[WHAT IS NEEDED]:
All entries must be transcribed exactly, down to the last character.
RECORDS SUPPLIED below:
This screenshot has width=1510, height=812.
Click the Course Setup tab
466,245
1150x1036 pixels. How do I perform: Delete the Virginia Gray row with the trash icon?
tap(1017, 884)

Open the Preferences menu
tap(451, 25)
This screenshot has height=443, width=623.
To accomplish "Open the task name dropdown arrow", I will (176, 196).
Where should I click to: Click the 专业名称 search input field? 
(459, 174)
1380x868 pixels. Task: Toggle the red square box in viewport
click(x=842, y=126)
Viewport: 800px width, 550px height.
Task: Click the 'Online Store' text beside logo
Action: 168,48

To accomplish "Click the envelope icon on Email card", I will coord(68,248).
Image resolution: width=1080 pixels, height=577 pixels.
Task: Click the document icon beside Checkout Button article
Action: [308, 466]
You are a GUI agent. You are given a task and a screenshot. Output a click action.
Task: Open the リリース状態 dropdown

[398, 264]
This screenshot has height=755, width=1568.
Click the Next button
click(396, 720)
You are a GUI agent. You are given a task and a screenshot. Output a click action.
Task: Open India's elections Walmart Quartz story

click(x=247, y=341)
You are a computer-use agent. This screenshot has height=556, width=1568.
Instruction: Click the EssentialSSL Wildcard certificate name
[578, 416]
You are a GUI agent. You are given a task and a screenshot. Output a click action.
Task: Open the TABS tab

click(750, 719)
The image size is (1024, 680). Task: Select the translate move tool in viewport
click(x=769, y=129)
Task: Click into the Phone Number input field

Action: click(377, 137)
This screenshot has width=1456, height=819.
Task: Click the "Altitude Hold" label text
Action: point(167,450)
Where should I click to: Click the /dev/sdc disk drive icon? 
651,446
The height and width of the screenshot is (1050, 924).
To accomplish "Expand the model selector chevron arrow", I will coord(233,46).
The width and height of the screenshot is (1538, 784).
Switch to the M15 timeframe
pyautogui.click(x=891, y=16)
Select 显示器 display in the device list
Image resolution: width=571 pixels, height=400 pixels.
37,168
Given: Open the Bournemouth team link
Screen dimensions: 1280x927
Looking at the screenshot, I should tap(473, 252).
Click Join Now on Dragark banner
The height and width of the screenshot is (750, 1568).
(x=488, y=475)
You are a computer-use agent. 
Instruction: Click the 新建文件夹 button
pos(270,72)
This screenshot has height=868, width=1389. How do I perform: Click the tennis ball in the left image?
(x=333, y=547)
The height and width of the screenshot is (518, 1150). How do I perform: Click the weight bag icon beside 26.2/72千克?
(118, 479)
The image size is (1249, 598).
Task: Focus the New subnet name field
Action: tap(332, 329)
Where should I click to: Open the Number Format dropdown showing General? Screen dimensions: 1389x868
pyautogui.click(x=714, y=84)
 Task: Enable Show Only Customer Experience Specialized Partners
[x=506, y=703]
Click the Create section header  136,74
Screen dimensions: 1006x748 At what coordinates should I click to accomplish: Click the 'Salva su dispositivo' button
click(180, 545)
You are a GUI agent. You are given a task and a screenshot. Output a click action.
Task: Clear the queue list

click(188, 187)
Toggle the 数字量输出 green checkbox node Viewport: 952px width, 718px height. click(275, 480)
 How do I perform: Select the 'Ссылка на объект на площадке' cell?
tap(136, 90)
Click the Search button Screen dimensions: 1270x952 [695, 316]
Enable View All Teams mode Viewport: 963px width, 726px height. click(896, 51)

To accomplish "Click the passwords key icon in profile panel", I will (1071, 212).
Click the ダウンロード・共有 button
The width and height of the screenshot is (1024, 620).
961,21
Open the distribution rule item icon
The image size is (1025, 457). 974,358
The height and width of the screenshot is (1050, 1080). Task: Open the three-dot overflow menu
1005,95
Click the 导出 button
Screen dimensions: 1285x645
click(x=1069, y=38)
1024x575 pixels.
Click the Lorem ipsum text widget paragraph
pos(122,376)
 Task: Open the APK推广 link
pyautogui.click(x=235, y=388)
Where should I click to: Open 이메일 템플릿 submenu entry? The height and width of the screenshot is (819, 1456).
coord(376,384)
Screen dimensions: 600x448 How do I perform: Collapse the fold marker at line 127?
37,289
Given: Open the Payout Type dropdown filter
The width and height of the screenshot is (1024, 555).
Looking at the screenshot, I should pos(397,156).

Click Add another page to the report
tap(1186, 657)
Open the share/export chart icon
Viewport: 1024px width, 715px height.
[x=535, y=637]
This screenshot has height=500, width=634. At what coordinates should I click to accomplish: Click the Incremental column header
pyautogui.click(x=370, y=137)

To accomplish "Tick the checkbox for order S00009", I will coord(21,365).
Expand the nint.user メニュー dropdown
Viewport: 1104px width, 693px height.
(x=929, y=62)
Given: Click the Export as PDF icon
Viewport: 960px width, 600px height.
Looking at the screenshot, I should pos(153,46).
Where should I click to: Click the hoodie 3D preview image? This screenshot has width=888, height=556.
End of RECORDS SUPPLIED.
[RESULT FOR THIS TASK]:
This screenshot has width=1510, height=812.
Click the Course Setup tab
466,245
1150x1036 pixels. How do I perform: Delete the Virginia Gray row with the trash icon?
tap(1017, 884)

Open the Preferences menu
tap(451, 25)
This screenshot has height=443, width=623.
To accomplish "Open the task name dropdown arrow", I will (176, 196).
Where should I click to: Click the 专业名称 search input field? 
(459, 174)
1380x868 pixels. Task: Toggle the red square box in viewport
click(x=842, y=126)
Viewport: 800px width, 550px height.
Task: Click the 'Online Store' text beside logo
Action: 168,48

To accomplish "Click the envelope icon on Email card", I will coord(68,248).
Image resolution: width=1080 pixels, height=577 pixels.
Task: Click the document icon beside Checkout Button article
Action: [308, 466]
You are a GUI agent. You are given a task and a screenshot. Output a click action.
Task: Open the リリース状態 dropdown

[398, 264]
This screenshot has height=755, width=1568.
Click the Next button
click(396, 720)
You are a GUI agent. You are given a task and a screenshot. Output a click action.
Task: Open India's elections Walmart Quartz story

click(x=247, y=341)
You are a computer-use agent. This screenshot has height=556, width=1568.
Instruction: Click the EssentialSSL Wildcard certificate name
[578, 416]
You are a GUI agent. You are given a task and a screenshot. Output a click action.
Task: Open the TABS tab

click(750, 719)
The image size is (1024, 680). Task: Select the translate move tool in viewport
click(x=769, y=129)
Task: Click into the Phone Number input field

Action: click(377, 137)
This screenshot has width=1456, height=819.
Task: Click the "Altitude Hold" label text
Action: point(167,450)
Where should I click to: Click the /dev/sdc disk drive icon? 
651,446
The height and width of the screenshot is (1050, 924).
To accomplish "Expand the model selector chevron arrow", I will coord(233,46).
The width and height of the screenshot is (1538, 784).
Switch to the M15 timeframe
pyautogui.click(x=891, y=16)
Select 显示器 display in the device list
Image resolution: width=571 pixels, height=400 pixels.
37,168
Given: Open the Bournemouth team link
Screen dimensions: 1280x927
Looking at the screenshot, I should tap(473, 252).
Click Join Now on Dragark banner
The height and width of the screenshot is (750, 1568).
(x=488, y=475)
You are a computer-use agent. 
Instruction: Click the 新建文件夹 button
pos(270,72)
This screenshot has height=868, width=1389. How do I perform: Click the tennis ball in the left image?
(x=333, y=547)
The height and width of the screenshot is (518, 1150). How do I perform: Click the weight bag icon beside 26.2/72千克?
(118, 479)
The image size is (1249, 598).
Task: Focus the New subnet name field
Action: tap(332, 329)
Where should I click to: Open the Number Format dropdown showing General? Screen dimensions: 1389x868
pyautogui.click(x=714, y=84)
 Task: Enable Show Only Customer Experience Specialized Partners
[x=506, y=703]
Click the Create section header  136,74
Screen dimensions: 1006x748 At what coordinates should I click to accomplish: Click the 'Salva su dispositivo' button
click(180, 545)
You are a GUI agent. You are given a task and a screenshot. Output a click action.
Task: Clear the queue list

click(188, 187)
Toggle the 数字量输出 green checkbox node Viewport: 952px width, 718px height. click(275, 480)
 How do I perform: Select the 'Ссылка на объект на площадке' cell?
tap(136, 90)
Click the Search button Screen dimensions: 1270x952 [695, 316]
Enable View All Teams mode Viewport: 963px width, 726px height. click(896, 51)

To accomplish "Click the passwords key icon in profile panel", I will (1071, 212).
Click the ダウンロード・共有 button
The width and height of the screenshot is (1024, 620).
961,21
Open the distribution rule item icon
The image size is (1025, 457). 974,358
The height and width of the screenshot is (1050, 1080). Task: Open the three-dot overflow menu
1005,95
Click the 导出 button
Screen dimensions: 1285x645
click(x=1069, y=38)
1024x575 pixels.
Click the Lorem ipsum text widget paragraph
pos(122,376)
 Task: Open the APK推广 link
pyautogui.click(x=235, y=388)
Where should I click to: Open 이메일 템플릿 submenu entry? The height and width of the screenshot is (819, 1456).
coord(376,384)
Screen dimensions: 600x448 How do I perform: Collapse the fold marker at line 127?
37,289
Given: Open the Payout Type dropdown filter
The width and height of the screenshot is (1024, 555).
Looking at the screenshot, I should pos(397,156).

Click Add another page to the report
tap(1186, 657)
Open the share/export chart icon
Viewport: 1024px width, 715px height.
[x=535, y=637]
This screenshot has height=500, width=634. At what coordinates should I click to accomplish: Click the Incremental column header
pyautogui.click(x=370, y=137)

To accomplish "Tick the checkbox for order S00009", I will coord(21,365).
Expand the nint.user メニュー dropdown
Viewport: 1104px width, 693px height.
(x=929, y=62)
Given: Click the Export as PDF icon
Viewport: 960px width, 600px height.
Looking at the screenshot, I should pos(153,46).
Where should I click to: Click the hoodie 3D preview image? This screenshot has width=888, height=556.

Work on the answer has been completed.